### TASK DETAILS:
Please return the lines of the records below, starting at the line that contains "The image size is (2464, 1512)." and ending at the last line of the records, reproduced without any change.

** Begin **

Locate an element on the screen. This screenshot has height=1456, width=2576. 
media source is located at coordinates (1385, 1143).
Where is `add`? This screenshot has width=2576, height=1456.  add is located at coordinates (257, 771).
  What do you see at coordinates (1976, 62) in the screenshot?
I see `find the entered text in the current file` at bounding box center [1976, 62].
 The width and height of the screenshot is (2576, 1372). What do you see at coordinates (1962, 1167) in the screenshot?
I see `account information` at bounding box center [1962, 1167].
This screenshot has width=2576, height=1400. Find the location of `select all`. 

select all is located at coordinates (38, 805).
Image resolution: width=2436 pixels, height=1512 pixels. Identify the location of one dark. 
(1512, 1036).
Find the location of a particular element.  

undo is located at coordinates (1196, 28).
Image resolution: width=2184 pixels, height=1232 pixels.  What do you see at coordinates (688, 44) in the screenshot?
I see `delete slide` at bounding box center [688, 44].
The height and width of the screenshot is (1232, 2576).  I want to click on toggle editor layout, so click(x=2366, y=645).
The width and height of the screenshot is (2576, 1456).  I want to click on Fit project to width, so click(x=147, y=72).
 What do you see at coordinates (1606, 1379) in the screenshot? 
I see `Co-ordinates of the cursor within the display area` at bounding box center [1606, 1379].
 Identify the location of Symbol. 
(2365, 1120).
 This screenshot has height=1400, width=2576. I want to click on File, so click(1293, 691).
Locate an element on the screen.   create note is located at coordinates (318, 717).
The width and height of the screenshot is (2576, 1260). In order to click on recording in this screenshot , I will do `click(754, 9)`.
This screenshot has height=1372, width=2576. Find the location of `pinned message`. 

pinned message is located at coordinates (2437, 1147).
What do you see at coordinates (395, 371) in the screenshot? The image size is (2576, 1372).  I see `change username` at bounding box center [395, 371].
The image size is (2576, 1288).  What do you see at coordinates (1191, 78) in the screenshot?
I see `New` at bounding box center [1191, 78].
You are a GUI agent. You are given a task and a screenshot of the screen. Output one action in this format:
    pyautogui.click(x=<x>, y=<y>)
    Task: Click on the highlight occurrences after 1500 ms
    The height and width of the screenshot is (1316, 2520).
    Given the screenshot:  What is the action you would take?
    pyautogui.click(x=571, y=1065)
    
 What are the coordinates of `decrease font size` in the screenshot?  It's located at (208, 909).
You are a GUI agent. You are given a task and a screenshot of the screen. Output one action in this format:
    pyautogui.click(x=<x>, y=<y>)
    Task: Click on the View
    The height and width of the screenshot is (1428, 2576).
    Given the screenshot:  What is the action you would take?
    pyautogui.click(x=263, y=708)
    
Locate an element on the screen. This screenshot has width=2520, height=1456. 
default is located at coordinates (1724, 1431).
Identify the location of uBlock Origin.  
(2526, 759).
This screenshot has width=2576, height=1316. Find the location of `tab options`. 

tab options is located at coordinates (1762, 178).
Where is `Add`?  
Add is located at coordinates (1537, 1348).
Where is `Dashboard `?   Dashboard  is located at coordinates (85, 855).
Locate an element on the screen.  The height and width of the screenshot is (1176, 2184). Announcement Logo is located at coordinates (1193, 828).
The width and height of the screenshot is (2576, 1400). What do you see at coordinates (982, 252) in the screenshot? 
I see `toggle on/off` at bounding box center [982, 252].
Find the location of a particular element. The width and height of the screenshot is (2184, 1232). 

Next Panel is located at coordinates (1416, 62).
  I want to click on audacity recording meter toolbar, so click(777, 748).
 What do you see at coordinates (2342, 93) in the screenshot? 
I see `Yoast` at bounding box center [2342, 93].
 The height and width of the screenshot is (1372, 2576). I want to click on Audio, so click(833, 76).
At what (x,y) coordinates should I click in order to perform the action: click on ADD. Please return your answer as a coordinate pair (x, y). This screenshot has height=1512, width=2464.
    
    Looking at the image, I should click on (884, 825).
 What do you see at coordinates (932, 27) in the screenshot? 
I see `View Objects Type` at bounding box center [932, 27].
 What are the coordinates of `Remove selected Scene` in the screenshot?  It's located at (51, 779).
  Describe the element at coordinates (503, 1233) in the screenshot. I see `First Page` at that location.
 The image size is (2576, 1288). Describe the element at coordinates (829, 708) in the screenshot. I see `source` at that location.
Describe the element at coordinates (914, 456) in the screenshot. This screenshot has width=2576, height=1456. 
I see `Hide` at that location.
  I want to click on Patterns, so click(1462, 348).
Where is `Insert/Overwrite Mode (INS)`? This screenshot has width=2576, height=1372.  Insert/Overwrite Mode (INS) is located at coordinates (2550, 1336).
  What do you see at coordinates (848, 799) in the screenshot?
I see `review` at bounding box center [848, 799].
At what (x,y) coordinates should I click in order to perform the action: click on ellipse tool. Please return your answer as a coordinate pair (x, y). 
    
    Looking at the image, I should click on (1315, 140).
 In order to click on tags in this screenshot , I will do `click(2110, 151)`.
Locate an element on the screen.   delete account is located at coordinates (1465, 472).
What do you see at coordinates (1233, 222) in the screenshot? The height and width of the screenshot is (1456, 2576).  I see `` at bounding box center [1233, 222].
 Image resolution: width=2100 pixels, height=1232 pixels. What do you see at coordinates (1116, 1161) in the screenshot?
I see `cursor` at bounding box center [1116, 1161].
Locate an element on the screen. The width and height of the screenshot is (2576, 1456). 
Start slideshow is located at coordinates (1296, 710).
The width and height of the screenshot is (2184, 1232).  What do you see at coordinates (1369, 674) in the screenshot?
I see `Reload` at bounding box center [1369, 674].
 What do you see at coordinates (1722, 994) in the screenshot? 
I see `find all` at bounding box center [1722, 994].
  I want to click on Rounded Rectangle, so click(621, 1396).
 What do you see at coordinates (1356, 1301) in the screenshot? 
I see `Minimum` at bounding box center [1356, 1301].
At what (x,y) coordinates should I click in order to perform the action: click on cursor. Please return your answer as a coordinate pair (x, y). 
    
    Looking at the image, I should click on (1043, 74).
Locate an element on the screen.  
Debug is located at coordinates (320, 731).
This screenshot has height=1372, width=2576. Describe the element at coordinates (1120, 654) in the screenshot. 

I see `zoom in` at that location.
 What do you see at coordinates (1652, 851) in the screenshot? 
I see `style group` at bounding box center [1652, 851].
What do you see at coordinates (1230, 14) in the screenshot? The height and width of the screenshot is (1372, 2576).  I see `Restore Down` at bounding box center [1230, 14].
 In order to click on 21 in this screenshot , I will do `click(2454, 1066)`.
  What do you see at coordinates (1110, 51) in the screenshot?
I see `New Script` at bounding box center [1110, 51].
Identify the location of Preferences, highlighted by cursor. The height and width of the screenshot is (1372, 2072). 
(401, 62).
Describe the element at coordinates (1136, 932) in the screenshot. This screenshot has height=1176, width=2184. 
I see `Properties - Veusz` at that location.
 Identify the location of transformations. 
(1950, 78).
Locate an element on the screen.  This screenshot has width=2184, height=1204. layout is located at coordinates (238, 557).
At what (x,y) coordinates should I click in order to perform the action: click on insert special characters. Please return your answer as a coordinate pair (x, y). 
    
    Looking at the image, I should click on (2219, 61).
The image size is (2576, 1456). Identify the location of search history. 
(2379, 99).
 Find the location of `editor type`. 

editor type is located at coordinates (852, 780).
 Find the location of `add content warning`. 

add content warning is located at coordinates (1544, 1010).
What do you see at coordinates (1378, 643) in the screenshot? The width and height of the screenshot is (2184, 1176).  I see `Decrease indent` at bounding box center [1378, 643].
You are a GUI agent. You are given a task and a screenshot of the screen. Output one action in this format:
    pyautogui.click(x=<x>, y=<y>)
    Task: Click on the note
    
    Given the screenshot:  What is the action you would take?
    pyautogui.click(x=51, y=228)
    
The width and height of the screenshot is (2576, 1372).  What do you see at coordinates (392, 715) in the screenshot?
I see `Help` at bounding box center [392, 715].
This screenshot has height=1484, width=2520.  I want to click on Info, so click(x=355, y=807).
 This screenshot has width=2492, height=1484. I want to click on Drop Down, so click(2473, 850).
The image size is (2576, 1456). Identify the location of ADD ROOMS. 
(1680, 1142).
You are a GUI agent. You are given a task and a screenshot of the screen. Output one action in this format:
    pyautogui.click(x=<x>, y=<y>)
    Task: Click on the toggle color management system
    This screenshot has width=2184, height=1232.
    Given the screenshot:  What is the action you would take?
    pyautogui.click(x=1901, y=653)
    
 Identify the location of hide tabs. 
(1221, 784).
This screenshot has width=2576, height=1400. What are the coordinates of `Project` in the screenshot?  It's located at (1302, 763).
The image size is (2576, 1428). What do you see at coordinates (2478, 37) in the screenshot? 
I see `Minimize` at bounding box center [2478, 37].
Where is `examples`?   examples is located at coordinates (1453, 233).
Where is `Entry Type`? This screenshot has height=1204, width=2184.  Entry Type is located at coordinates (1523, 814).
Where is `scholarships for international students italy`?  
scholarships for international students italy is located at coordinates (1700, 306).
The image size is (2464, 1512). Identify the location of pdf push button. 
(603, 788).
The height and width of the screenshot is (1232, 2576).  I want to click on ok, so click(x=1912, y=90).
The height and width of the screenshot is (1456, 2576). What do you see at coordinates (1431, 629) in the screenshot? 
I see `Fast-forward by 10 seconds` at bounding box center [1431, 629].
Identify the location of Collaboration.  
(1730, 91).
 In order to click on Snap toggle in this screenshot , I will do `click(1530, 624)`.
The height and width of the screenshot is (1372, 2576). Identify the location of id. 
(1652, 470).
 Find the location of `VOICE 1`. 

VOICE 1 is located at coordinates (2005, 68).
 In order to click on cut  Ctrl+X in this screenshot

** End **

### RESPONSE:
The image size is (2464, 1512). Identify the location of pdf push button. 
(603, 788).
The height and width of the screenshot is (1232, 2576).  I want to click on ok, so click(x=1912, y=90).
The height and width of the screenshot is (1456, 2576). What do you see at coordinates (1431, 629) in the screenshot? 
I see `Fast-forward by 10 seconds` at bounding box center [1431, 629].
Identify the location of Collaboration.  
(1730, 91).
 In order to click on Snap toggle in this screenshot , I will do `click(1530, 624)`.
The height and width of the screenshot is (1372, 2576). Identify the location of id. 
(1652, 470).
 Find the location of `VOICE 1`. 

VOICE 1 is located at coordinates (2005, 68).
 In order to click on cut  Ctrl+X in this screenshot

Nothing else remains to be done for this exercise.